Do you think AI systems should be subject to rigorous conformity assessment? The EU AI Act makes it a cornerstone of its regulatory framework, particularly for applications deemed to carry significant risks. This article summarises key insights from the AI Standards Hub webinar last week - it was a very informative session!

What is conformity assessment?

Conformity assessment is about checking (and proving) that something measures up to a set of predefined standards. Not a new concept, it has been widely used in various industries to ensure quality, safety, and compliance. But with the rise of AI, especially in high-stakes applications like medical devices, the need for robust conformity assessment has become even more critical, and conformity assessment bodies are now playing a key role in this process, as they have to adapt to the unique challenges posed by AI systems.

How is it usually done?

Conformity assessment involves a range of activities designed to verify that a product, service, process, system, or organisation meets specified requirements, standards, or regulations. Here’s an elaboration on each of the common methods:

Testing: Testing involves subjecting a product, system, or component to specific procedures to determine its characteristics or performance against predefined criteria. For AI systems, testing could involve performance testing, bias and fairness testing, or security and safety testing. The aim is to generate objective data about the attributes and behaviour of the AI system, proving that it meets technical specifications and functional requirements.
Inspection: Inspection is the examination of a product, process, service, or installation to determine its conformity with specific requirements. Unlike testing, which often involves active manipulation or input, inspection often involves a more visual, systematic check of features, documentation, or procedures. For AI products and processes, inspection might involve documentation review or process/lifecycle check.
Certification: It is a third-party attestation related to products, processes, systems, or persons. An independent certification body, after conducting an assessment (which may include testing and inspection), issues a certificate stating that the object of conformity assessment meets specified requirements.
Supplier’s Declaration of Conformity (SDoC): This is a first-party conformity assessment where the supplier (manufacturer, importer, or responsible party) themselves declares that their product, process, or service conforms to specified requirements.
Management system assessment (like ISO 42001 for AI management systems): This type of assessment focuses on an organisation’s management system rather than a specific product. It verifies that an organisation has put in place a systematic approach (a “management system”) to achieve certain objectives, such as quality, environmental performance, or in our case, responsible AI development and deployment.
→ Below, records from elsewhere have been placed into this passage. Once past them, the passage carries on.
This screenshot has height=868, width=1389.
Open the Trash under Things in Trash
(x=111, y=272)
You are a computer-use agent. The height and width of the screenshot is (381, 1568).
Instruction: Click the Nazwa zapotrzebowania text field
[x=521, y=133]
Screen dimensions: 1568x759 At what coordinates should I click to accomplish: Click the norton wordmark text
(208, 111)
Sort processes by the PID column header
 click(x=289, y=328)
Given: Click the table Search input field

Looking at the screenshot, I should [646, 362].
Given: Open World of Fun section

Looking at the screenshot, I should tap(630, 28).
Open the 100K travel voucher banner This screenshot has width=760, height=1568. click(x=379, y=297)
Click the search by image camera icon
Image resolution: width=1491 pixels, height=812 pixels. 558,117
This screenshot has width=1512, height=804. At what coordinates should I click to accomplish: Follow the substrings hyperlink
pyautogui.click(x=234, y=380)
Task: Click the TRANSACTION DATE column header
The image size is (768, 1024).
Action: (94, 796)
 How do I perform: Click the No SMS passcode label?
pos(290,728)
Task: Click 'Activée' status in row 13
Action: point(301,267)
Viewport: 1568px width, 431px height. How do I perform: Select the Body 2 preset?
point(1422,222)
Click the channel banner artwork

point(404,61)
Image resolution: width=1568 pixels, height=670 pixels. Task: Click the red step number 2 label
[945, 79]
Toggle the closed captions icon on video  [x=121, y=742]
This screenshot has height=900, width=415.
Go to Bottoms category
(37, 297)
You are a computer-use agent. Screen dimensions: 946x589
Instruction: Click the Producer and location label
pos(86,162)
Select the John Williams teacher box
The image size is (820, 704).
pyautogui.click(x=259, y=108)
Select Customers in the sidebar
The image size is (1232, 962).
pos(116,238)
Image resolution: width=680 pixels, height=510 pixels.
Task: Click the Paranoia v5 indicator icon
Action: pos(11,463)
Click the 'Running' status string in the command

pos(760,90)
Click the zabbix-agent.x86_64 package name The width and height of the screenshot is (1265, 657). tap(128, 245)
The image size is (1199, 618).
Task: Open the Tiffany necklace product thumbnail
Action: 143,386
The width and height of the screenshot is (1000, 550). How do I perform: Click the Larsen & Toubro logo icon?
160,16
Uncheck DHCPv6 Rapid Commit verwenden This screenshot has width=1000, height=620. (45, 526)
For AI, this would primarily involve auditing against ISO/IEC 42001:2023 - Artificial Intelligence Management System (AIMS): an independent auditor assesses the organisation’s processes related to AI system lifecycle, including data governance, risk management, ethical considerations, transparency, human oversight, and accountability, and checks for mechanisms that ensure continuous improvement of the AIMS.
Accreditation:

Accreditation is the formal recognition by an independent, authoritative body (an “accreditation body”) that a conformity assessment body (like a testing laboratory, inspection body, or certification body) is competent, impartial, and operates consistently according to international standards (e.g., ISO/IEC 17025 for testing labs, ISO/IEC 17020 for inspection bodies, ISO/IEC 17021 for certification bodies). An accreditation body (e.g., ENAC in Spain, UKAS in the UK) thoroughly assesses a conformity assessment body’s technical competence, management systems, impartiality, and consistent operation. Accreditation provides an additional layer of confidence and credibility to the entire conformity assessment system. When a product is certified by an accredited certification body, or tested by an accredited laboratory, it signifies that the body performing the assessment itself has been rigorously evaluated and deemed competent.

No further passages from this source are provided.